9. Hawaii has seen a growing division when it comes to politics, development, health mandates and other issues. What would you do to bridge those gaps and bring people together in spite of their differences?

We need to stop forcing opinions and beliefs on people. Allow people to make their own decisions, based on the latest facts and information available. Forcing people doesn’t help convince people that they need to rethink their position. Teach people it’s OK to have a different opinion or philosophy and let people live with the choices they make.

10. The coronavirus pandemic has exposed numerous flaws in Hawaii’s structure and systems, from outdated technology to economic disparity. If you could take this moment to reinvent Hawaii, to build on what we’ve learned and create a better state, a better way of doing things, what would you do? Please share One Big Idea you have for Hawaii. Be innovative, but be specific.

I would greatly reduce the power of the government. If the governor declares a state of emergency, stricter sunshine laws will be implemented, not ignored. Any emergency declaration will be across the board. No catering to special interest or big businesses. No more shutting down small business, while allowing big businesses to keep their doors open.

The Attorney General’s Office would be run by an independent individual. That office would vigorously investigate any and all corruption. And it would look over all bills being considered by legislation. We need to stop passing laws that go immediately to court and are overturned. It may benefit party politics, to put on a dog and pony show, but all it does is waste taxpayers’ money and time.

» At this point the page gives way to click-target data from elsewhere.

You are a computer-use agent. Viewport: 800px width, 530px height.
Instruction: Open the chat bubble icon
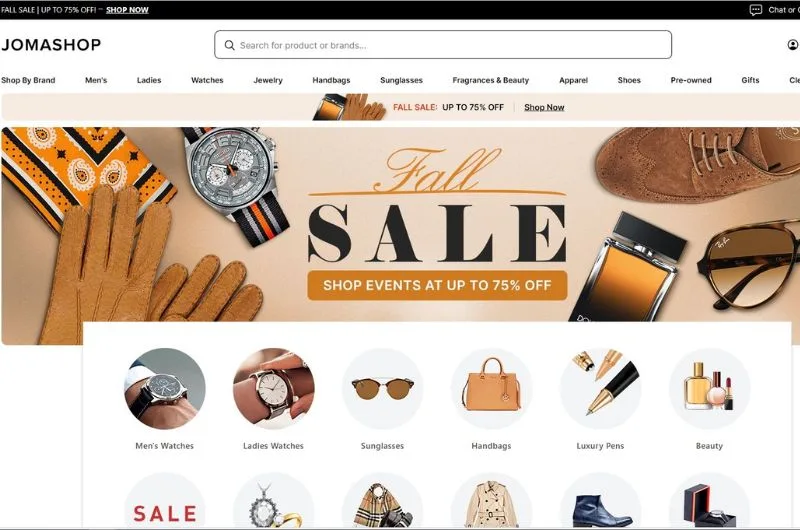pyautogui.click(x=756, y=10)

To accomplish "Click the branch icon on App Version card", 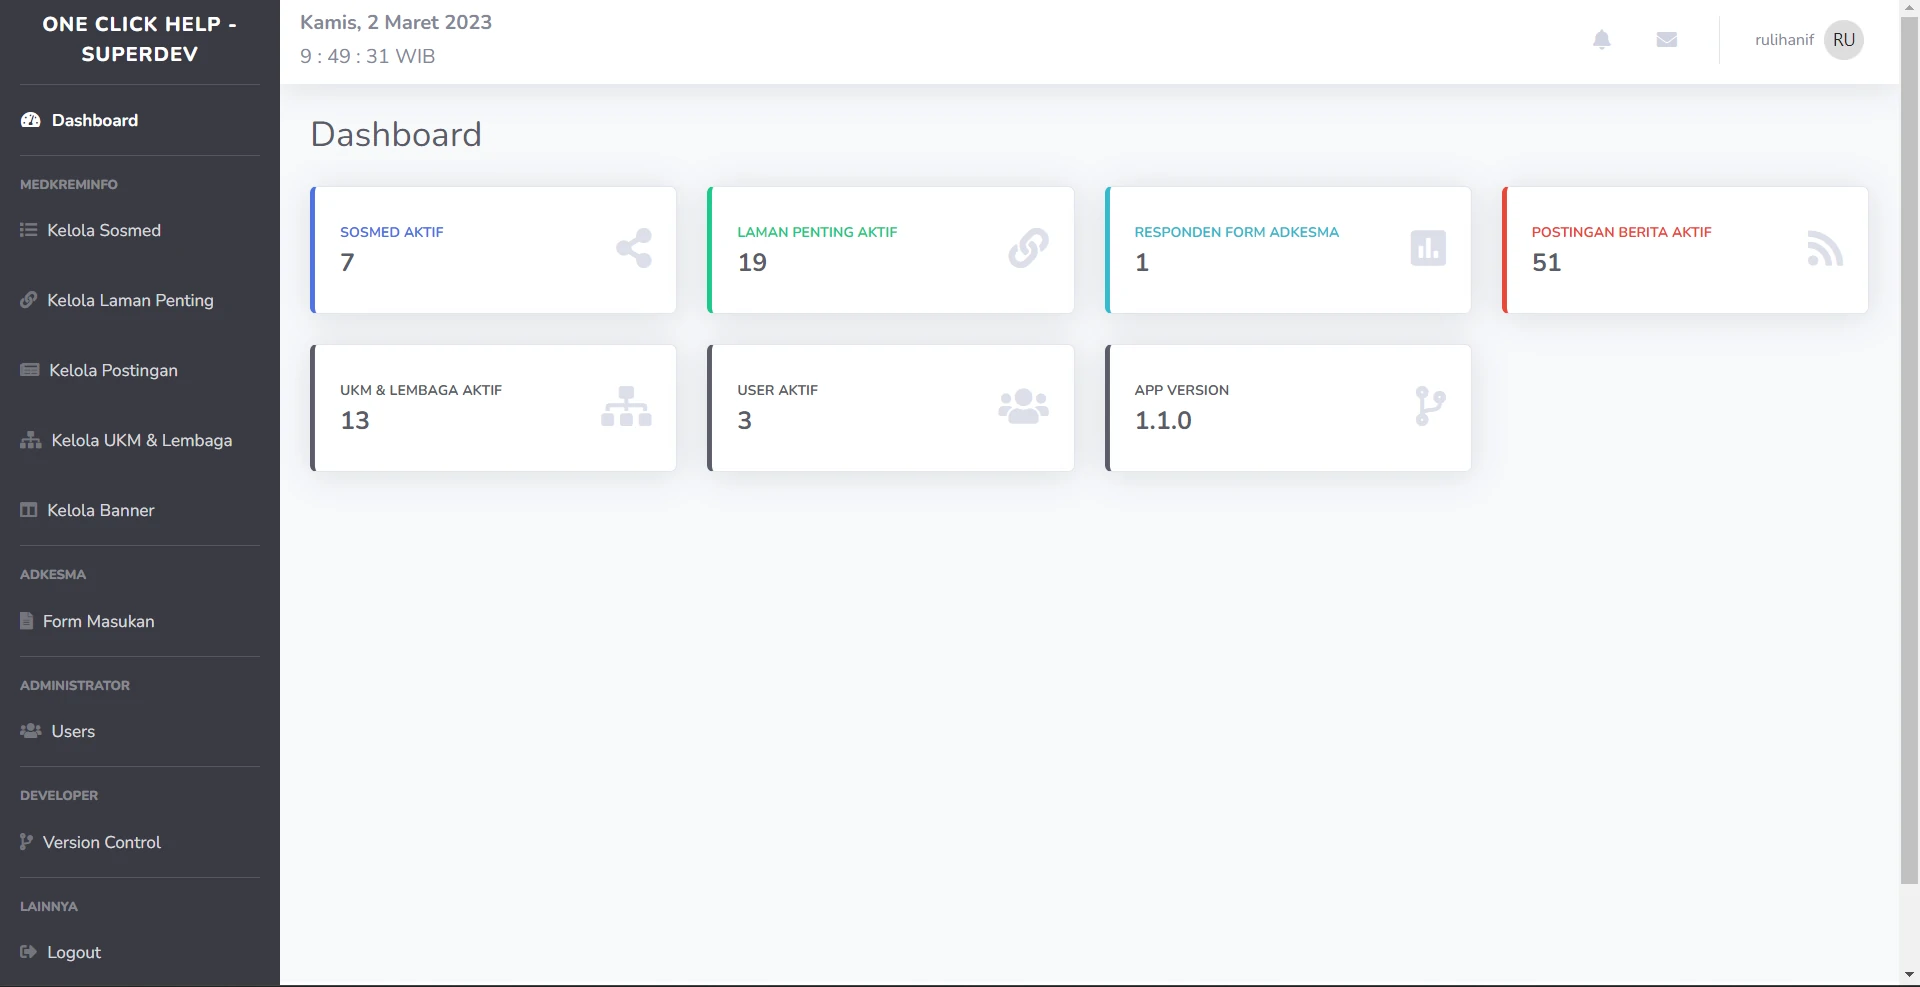I will pyautogui.click(x=1430, y=406).
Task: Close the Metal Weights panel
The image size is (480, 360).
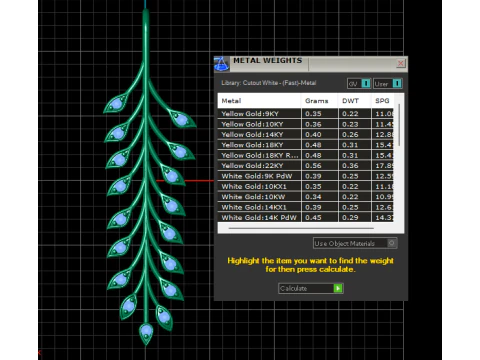Action: click(x=401, y=63)
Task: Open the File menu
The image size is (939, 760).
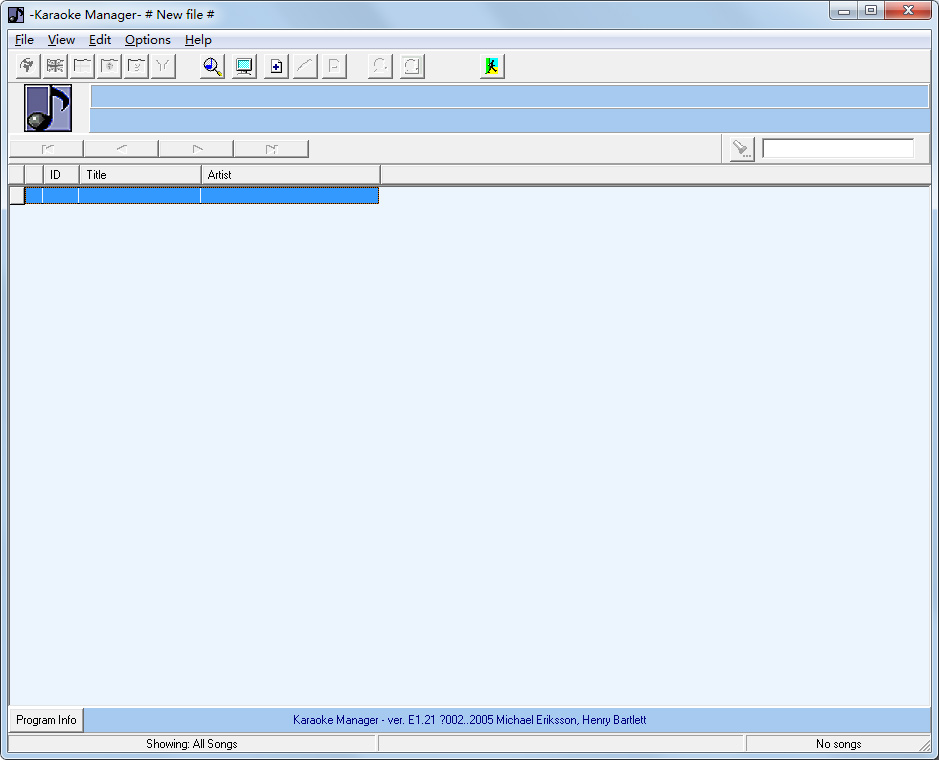Action: (x=24, y=40)
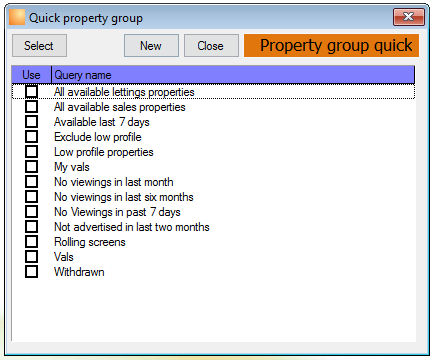Viewport: 435px width, 360px height.
Task: Close the dialog with red X button
Action: 409,17
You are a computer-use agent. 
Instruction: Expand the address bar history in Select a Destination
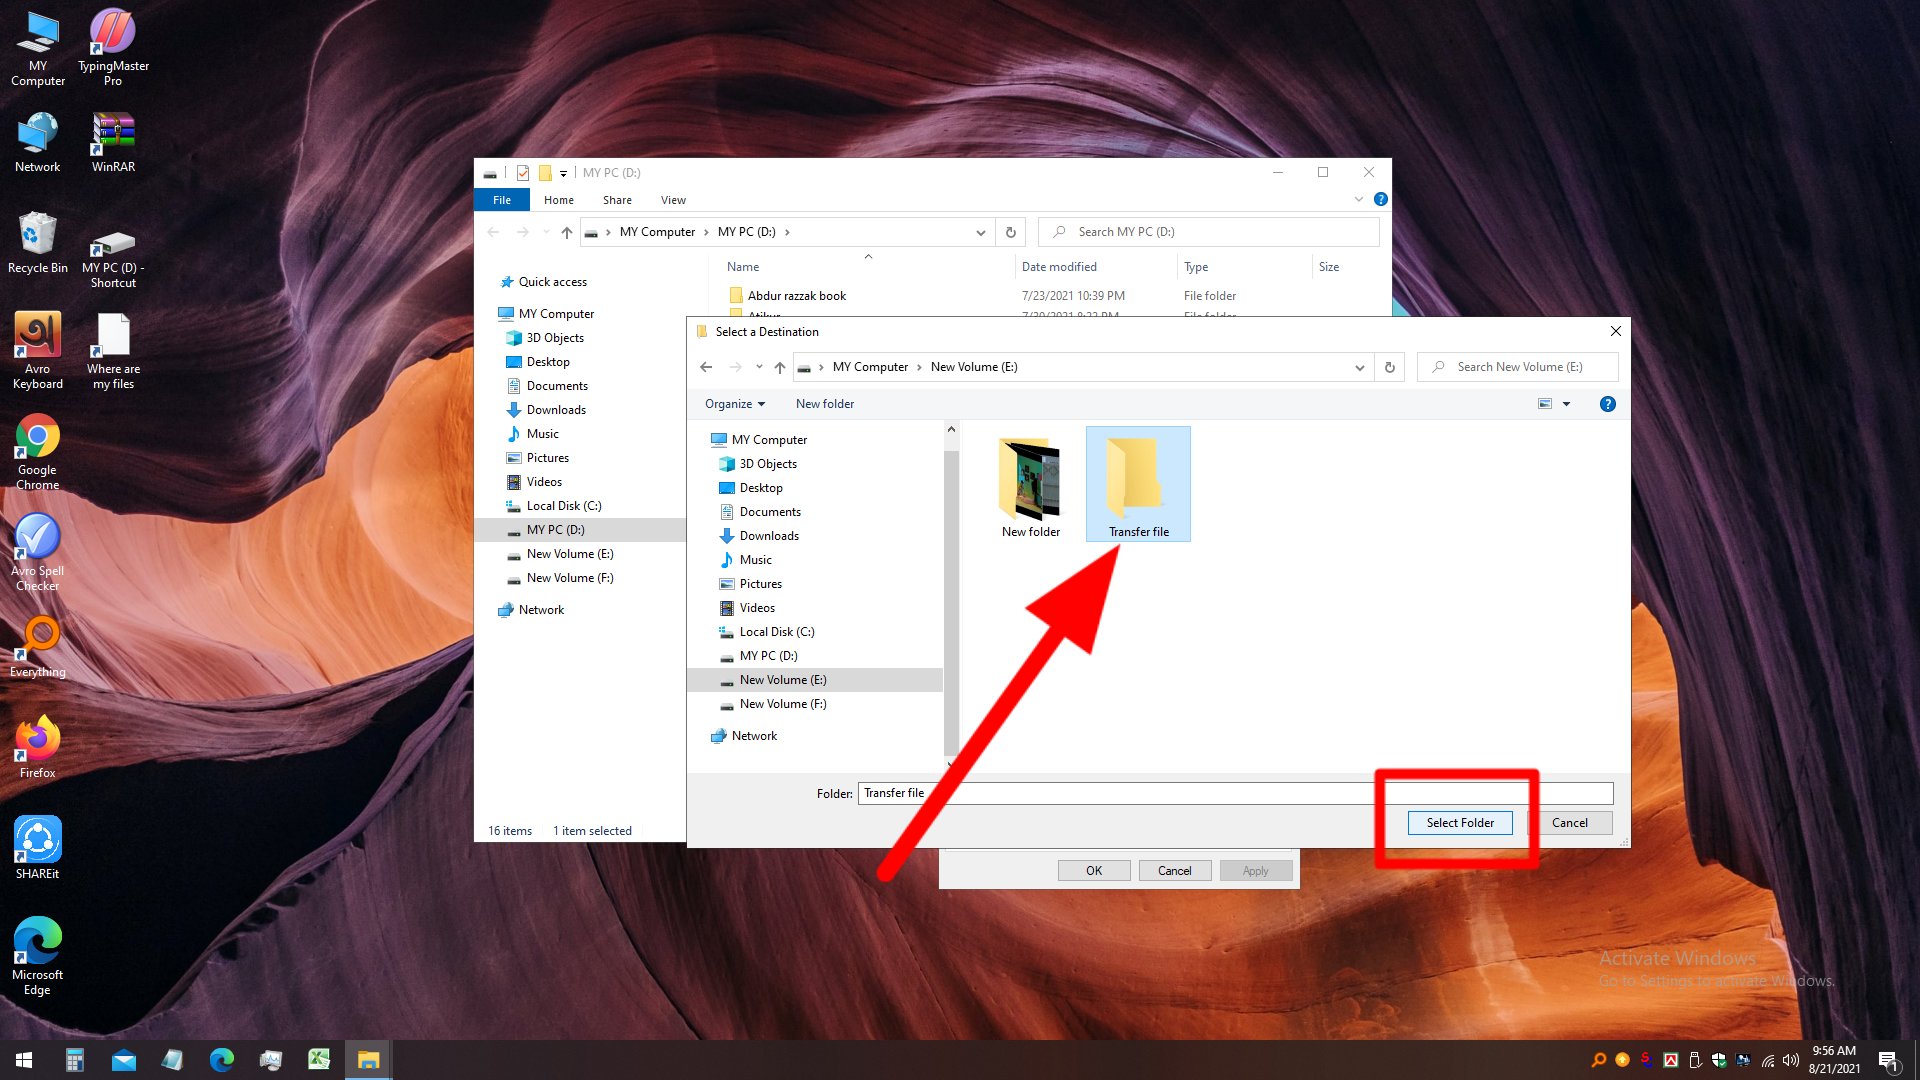click(x=1359, y=367)
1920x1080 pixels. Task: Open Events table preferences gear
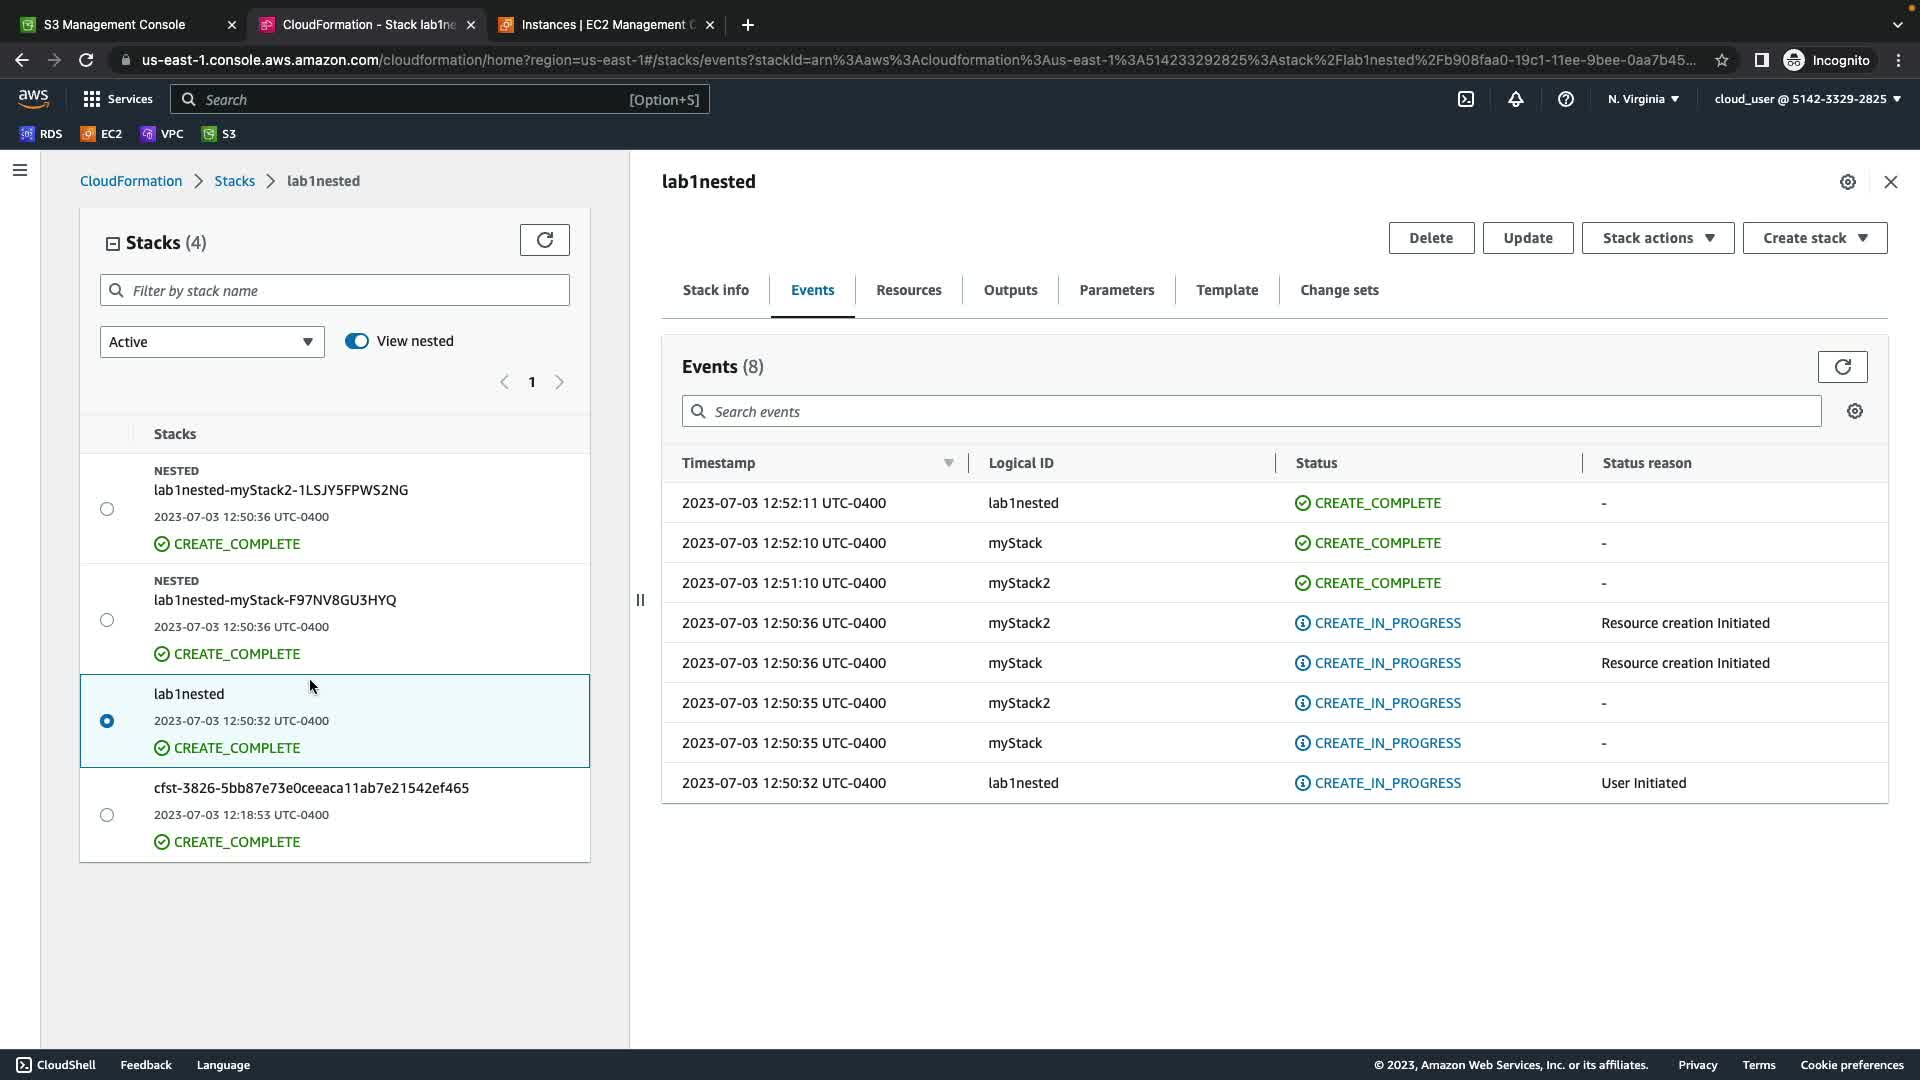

Implement a more stringent background check and ethical behavior for everyone in public office. Anytime the state of Hawaii falls into the bottom third of anything, special procedures kick in to bring the state up.

Hawaii should be embarrassed that the education of our children is so horrible, and we rate poorly in a lot of other categories. Instead of being the second in lack of freedoms, we should be one of the states with the most personal and economic freedoms.

In conclusion, we need a state and government that everyone should be proud of.